噶尔丹执政后出于信仰和统治的需要弘扬藏传佛教格鲁派,首先,大量修建寺院,“建立甚多之显密僧院”,“修建了特尔尼、拉马木、沙丹巴等三座寺庙,并从西藏请来喇嘛,帮助其发展黄教”,“设立讲解显教教义的学院,拟将伊犁地区建成宗教活动中心。于是在伊犁河两岸多处建立了寺院,建成了供养喇嘛的鄂托克。号称‘五集散’,后来又扩大为‘九集散’。”其次,多次遣使入藏、朝拜布施,从1676至1681年,噶尔丹一共派出使节出使西藏23次,年均近5次。再次,噶尔丹还邀请西藏藏传佛教格鲁派高僧来准噶尔部,这些喇嘛的到来,一方面有利于藏传佛教格鲁派在准噶尔部的传播,另一方面对周边势力也有一定的震慑作用。

五、结语

藏传佛教格鲁派于17世纪初传入准噶尔部时,萨满教还盛行于卫拉特蒙古中,并且两者之间还存在过对抗与较量,这是符合宗教传播的一般规律的。事实上藏传佛教严谨的教义、严密的组织队伍等适应了当时卫拉特蒙古贵族希望结束蒙古四分五裂格局的需求。这可以在准噶尔部壮大过程中和巴图尔珲台吉及其继承者执政时大力推行藏传佛教格鲁派,并用藏传佛教格鲁派巩固自己的势力得到证明。故藏传佛教格鲁派自传入准噶尔部之时就与卫拉特上层建立了密切的联系。“先是由封建贵族阶层接受藏传佛教后,再自上而下地大力推行,逐渐影响广大民众。”当然藏传佛教格鲁派传入卫拉特各部,尤其是至巴图尔珲台吉时期开始,积极与准噶尔贵族合作,也是出于其自身传播与发展的需要。

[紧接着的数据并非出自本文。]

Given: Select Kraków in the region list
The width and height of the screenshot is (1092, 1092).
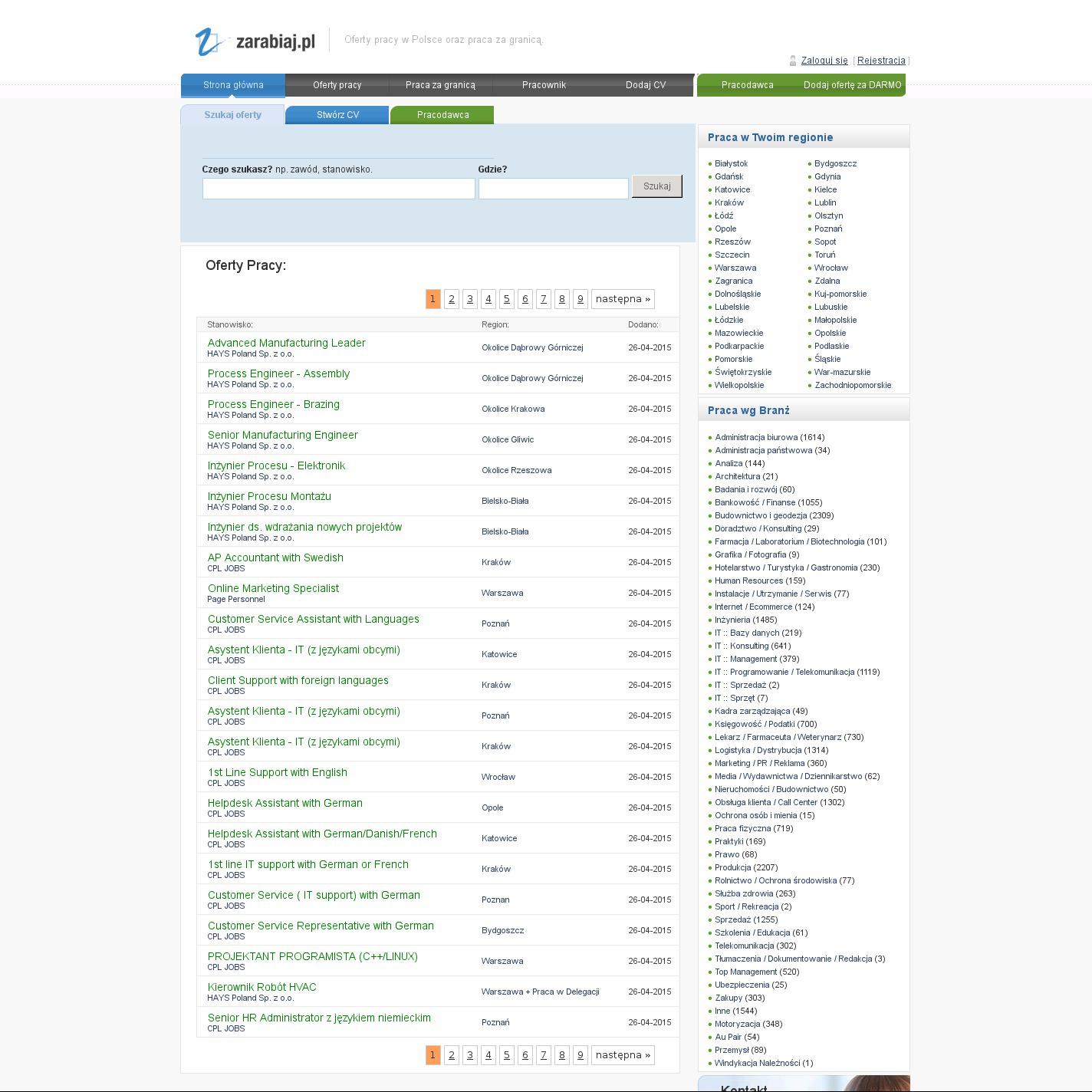Looking at the screenshot, I should tap(729, 202).
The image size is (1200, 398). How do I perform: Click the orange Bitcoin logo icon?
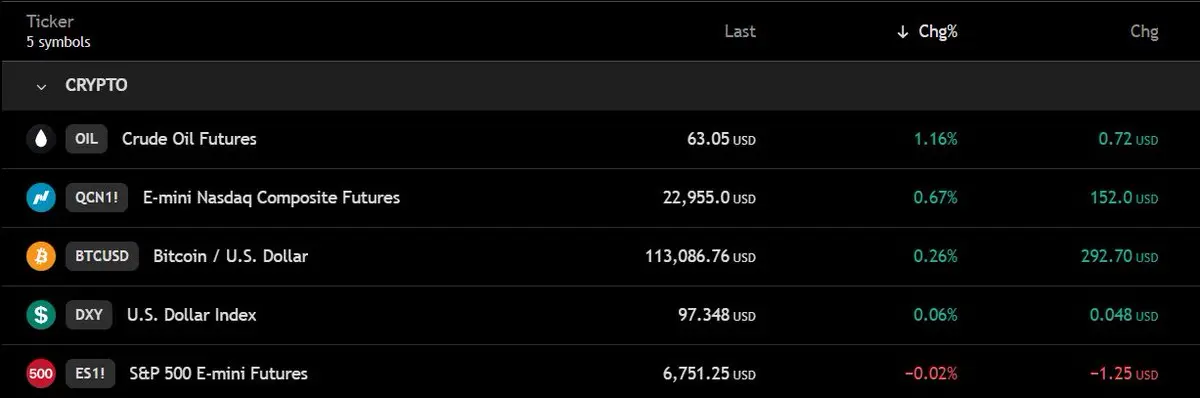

哈喇忽剌时期藏传佛教格鲁派已初步传入卫拉特蒙古中,并被准噶尔部所重视,这是其在准噶尔部的初传时期。至巴图尔珲台吉及其子僧格时期,藏传佛教格鲁派已经在准噶尔部得以巩固,并在其政治生活中发挥着重要作用。至噶尔丹时期藏传佛教格鲁派已成为噶尔丹企图整合蒙古各部的强大思想武器。准噶尔部的政治、经济、文化无不受到它的影响,藏传佛教格鲁派的传入不仅对卫拉特蒙古诸部产生了巨大的影响,而且对当时新疆、青海、西藏等地区的政治、经济、文化等均产生了深远的影响。